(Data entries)

-------------------------

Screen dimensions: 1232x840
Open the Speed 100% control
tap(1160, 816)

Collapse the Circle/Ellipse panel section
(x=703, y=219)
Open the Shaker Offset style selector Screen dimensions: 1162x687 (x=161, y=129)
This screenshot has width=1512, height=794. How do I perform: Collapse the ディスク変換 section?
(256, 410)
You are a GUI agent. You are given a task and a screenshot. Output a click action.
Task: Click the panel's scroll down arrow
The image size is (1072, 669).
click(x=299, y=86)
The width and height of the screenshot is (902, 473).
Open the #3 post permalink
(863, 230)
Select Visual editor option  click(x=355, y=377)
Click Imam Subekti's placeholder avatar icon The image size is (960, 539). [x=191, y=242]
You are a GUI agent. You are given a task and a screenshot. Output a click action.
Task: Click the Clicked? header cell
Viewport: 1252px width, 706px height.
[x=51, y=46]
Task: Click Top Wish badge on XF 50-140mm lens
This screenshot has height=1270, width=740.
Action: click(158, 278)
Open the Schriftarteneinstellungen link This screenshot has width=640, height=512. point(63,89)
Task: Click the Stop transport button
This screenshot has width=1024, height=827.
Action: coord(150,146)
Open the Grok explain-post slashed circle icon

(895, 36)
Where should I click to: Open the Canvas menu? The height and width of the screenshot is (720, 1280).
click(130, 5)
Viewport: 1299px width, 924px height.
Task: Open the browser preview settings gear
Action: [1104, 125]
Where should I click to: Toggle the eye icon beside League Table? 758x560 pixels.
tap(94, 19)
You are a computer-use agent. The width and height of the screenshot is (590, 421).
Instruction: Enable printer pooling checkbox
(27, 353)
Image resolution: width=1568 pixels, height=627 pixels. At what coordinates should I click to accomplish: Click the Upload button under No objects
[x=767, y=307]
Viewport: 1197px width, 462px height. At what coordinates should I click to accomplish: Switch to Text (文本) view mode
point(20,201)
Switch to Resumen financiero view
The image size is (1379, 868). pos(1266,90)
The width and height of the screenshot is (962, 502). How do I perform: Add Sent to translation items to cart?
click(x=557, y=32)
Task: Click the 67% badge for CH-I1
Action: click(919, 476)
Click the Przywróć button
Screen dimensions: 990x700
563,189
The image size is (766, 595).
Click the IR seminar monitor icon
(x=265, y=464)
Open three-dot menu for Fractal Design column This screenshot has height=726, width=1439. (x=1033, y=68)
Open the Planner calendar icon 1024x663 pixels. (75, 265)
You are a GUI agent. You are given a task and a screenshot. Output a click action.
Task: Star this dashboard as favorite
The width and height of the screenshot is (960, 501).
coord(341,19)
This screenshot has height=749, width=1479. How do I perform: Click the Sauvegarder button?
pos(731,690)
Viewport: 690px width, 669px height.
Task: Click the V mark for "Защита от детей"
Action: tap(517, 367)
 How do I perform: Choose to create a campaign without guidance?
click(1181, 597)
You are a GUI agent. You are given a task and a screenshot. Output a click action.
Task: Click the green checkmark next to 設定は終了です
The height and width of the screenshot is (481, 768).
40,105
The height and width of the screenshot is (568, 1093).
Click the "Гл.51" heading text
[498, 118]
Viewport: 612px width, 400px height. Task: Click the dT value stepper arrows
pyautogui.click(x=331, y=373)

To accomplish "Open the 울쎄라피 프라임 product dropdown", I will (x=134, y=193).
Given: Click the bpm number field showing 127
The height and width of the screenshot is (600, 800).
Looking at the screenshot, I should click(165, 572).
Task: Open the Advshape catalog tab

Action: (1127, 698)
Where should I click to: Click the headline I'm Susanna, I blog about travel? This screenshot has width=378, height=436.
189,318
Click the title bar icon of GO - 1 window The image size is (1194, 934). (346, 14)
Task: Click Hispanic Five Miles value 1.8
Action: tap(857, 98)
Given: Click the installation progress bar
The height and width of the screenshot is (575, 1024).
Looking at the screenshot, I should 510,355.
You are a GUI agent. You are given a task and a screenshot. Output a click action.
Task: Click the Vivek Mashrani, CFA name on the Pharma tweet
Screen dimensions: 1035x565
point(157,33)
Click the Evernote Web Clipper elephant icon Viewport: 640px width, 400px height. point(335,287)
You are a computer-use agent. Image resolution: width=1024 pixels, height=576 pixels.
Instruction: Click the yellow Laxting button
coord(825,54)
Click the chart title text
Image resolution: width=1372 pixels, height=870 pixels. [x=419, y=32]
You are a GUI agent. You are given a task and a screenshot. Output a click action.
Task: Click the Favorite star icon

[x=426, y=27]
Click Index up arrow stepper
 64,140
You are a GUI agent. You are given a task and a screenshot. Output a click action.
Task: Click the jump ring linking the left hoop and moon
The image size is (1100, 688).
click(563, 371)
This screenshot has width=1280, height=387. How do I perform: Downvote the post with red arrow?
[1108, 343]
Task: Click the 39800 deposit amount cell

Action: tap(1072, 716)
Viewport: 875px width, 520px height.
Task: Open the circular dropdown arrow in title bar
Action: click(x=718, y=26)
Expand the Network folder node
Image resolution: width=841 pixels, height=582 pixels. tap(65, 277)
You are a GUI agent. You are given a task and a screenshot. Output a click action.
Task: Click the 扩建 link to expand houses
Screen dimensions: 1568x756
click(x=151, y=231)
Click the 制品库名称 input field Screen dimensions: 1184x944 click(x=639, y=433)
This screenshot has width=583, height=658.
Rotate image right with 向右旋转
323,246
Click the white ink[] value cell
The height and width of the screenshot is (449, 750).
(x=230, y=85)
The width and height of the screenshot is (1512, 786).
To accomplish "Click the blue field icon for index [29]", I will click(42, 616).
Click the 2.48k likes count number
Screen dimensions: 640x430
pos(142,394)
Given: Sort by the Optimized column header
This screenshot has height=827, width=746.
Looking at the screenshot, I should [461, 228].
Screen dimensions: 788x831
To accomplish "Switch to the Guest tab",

-------------------------

## [Task details]
Return only the number of lines in the data above that include the word "field".

## [Answer below]
3